• **EXERCISE DETAILS**
In the output, include exactly the lines from the beginning of the records up to and including the one that contains "Click the Минздрав Приморья avatar in header", and leave out the pictures.

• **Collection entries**
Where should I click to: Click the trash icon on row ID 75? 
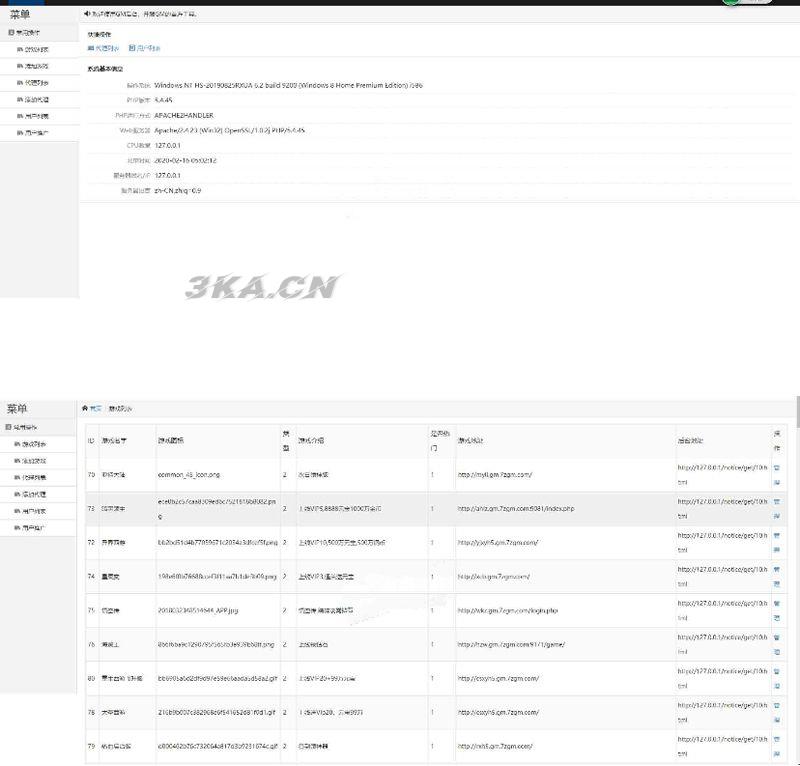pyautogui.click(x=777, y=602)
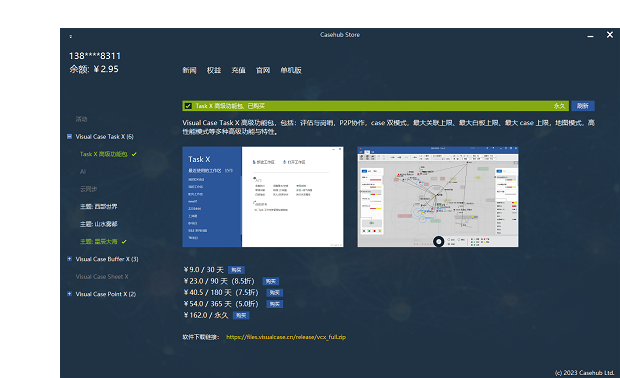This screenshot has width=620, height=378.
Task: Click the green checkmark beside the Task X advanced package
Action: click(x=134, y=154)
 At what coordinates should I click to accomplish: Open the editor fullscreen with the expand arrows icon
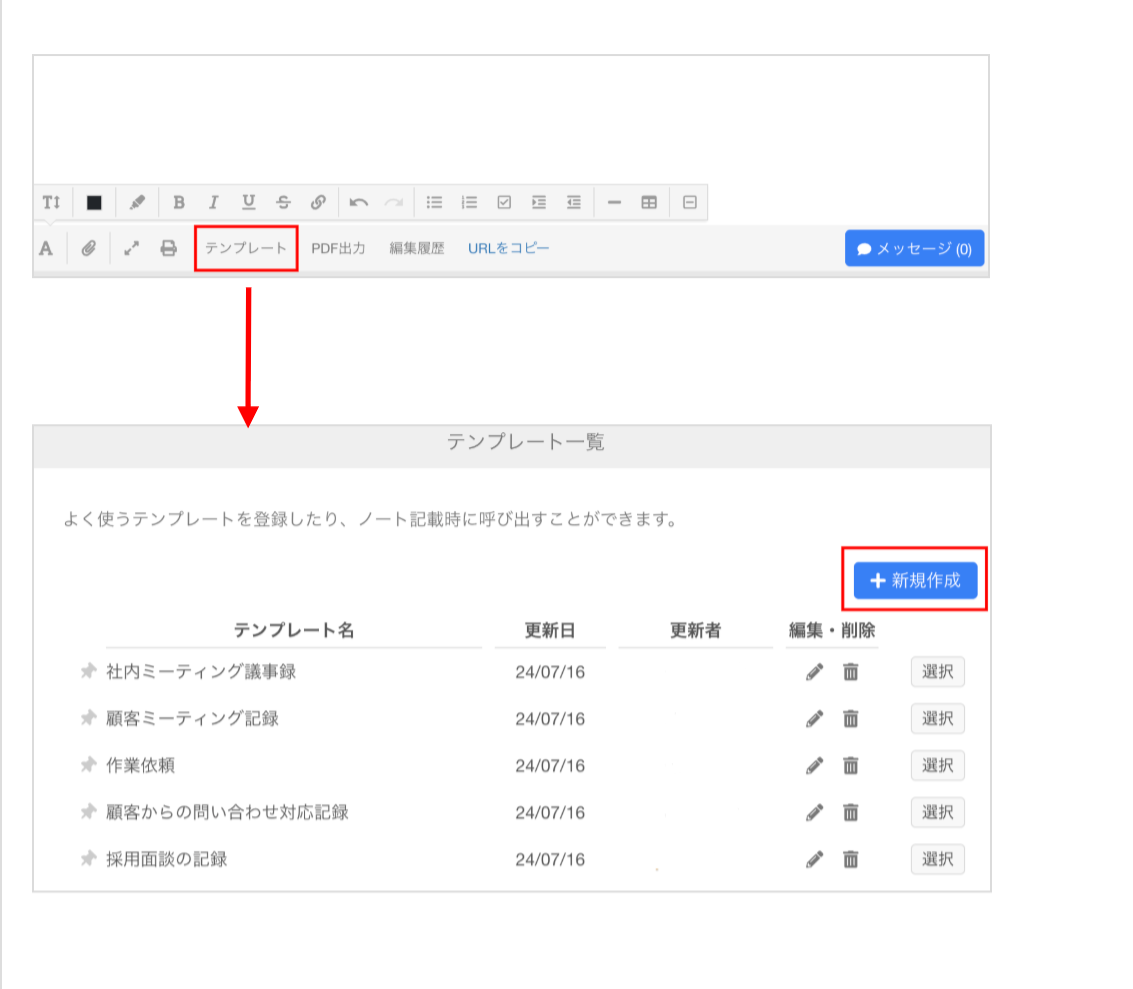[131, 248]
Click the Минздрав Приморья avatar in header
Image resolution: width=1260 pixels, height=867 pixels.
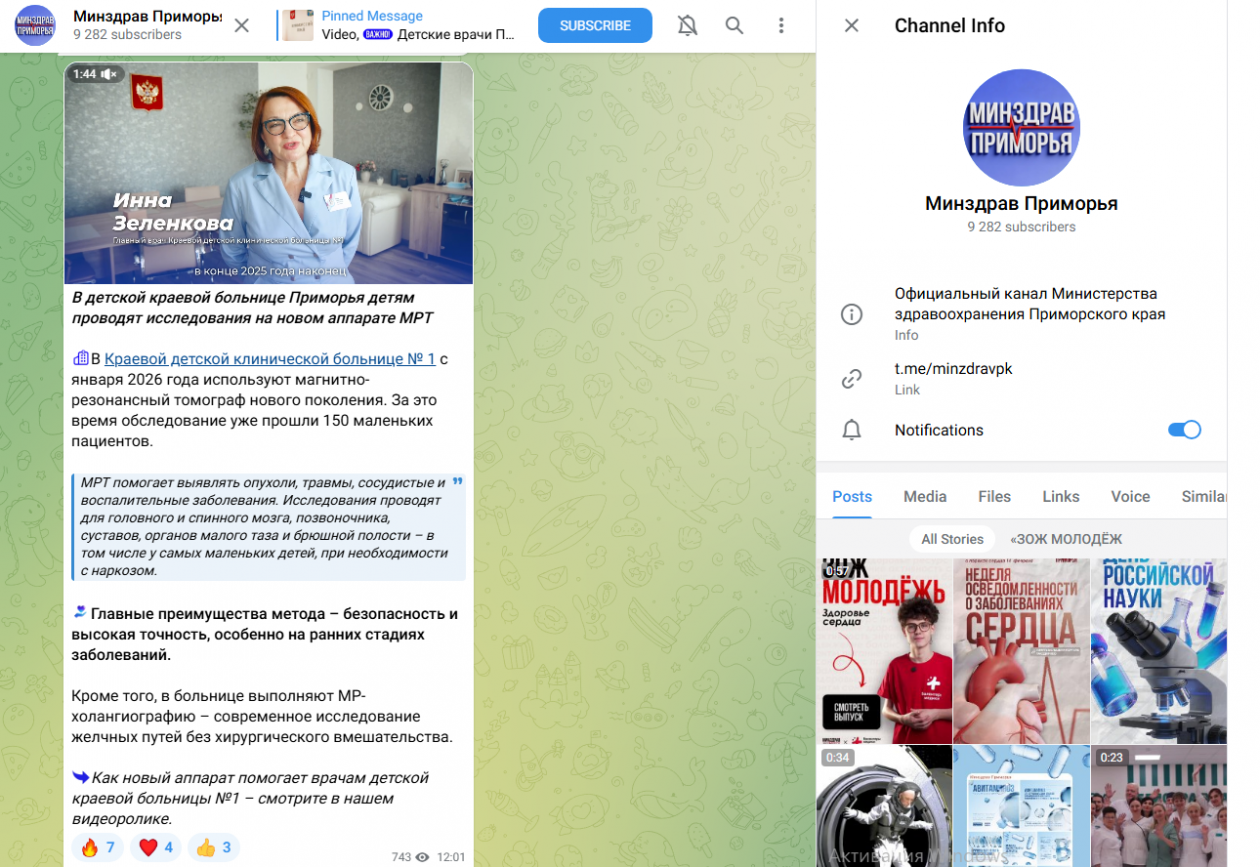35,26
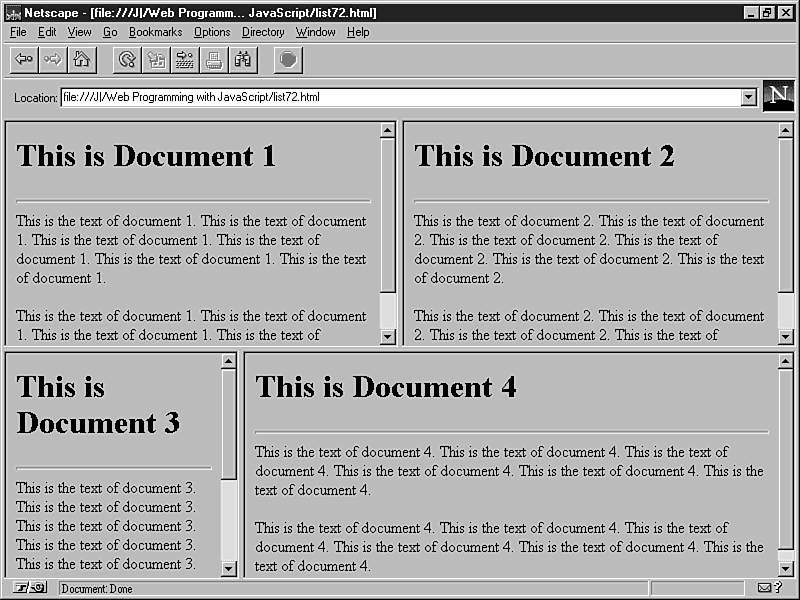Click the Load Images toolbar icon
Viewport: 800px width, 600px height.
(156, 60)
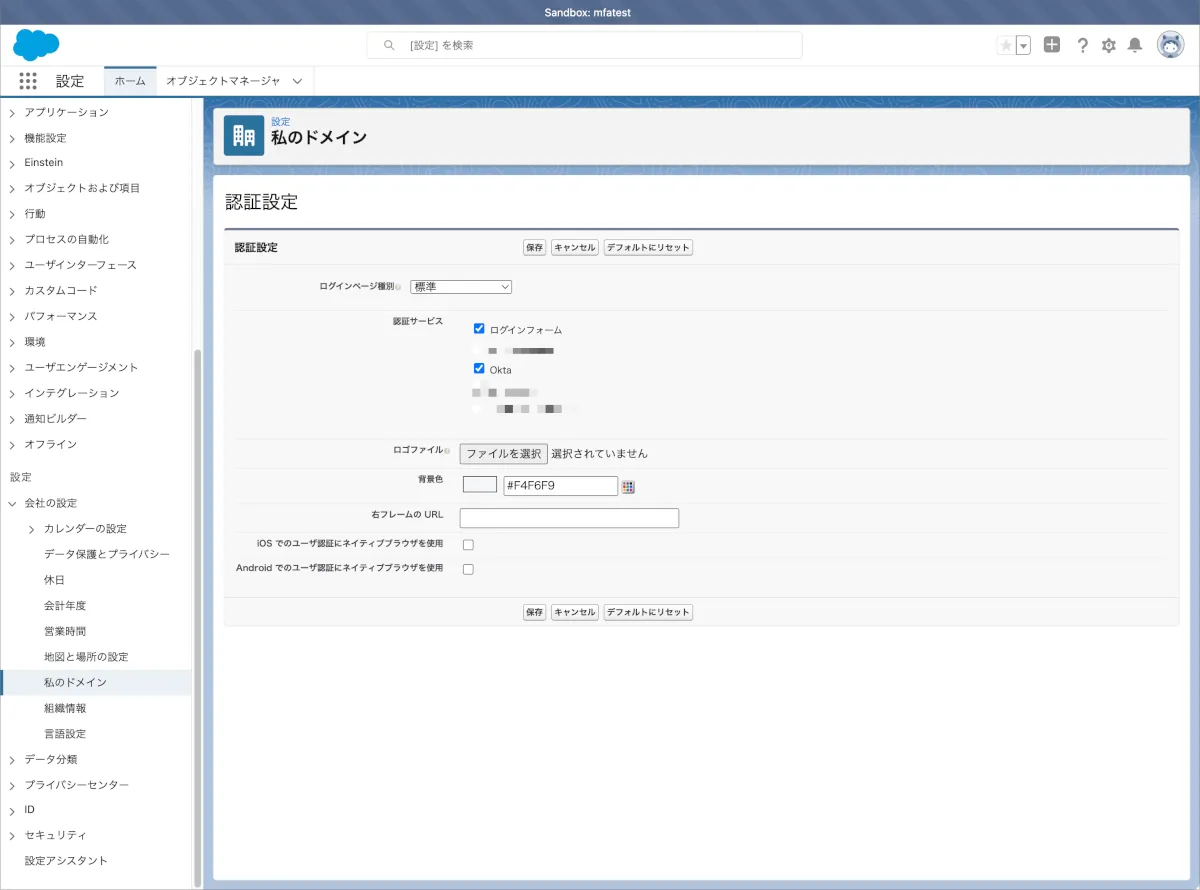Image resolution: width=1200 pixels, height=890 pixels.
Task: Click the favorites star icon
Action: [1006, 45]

• **COMPLETED EXERCISE**
Where should I click to: Click the trash icon on row ID 75? 
pyautogui.click(x=777, y=602)
This screenshot has width=620, height=378.
Task: Click the green checkmark beside the Task X advanced package
Action: click(x=134, y=154)
 At what coordinates should I click to accomplish: Open the editor fullscreen with the expand arrows icon
[131, 248]
Click the Минздрав Приморья avatar in header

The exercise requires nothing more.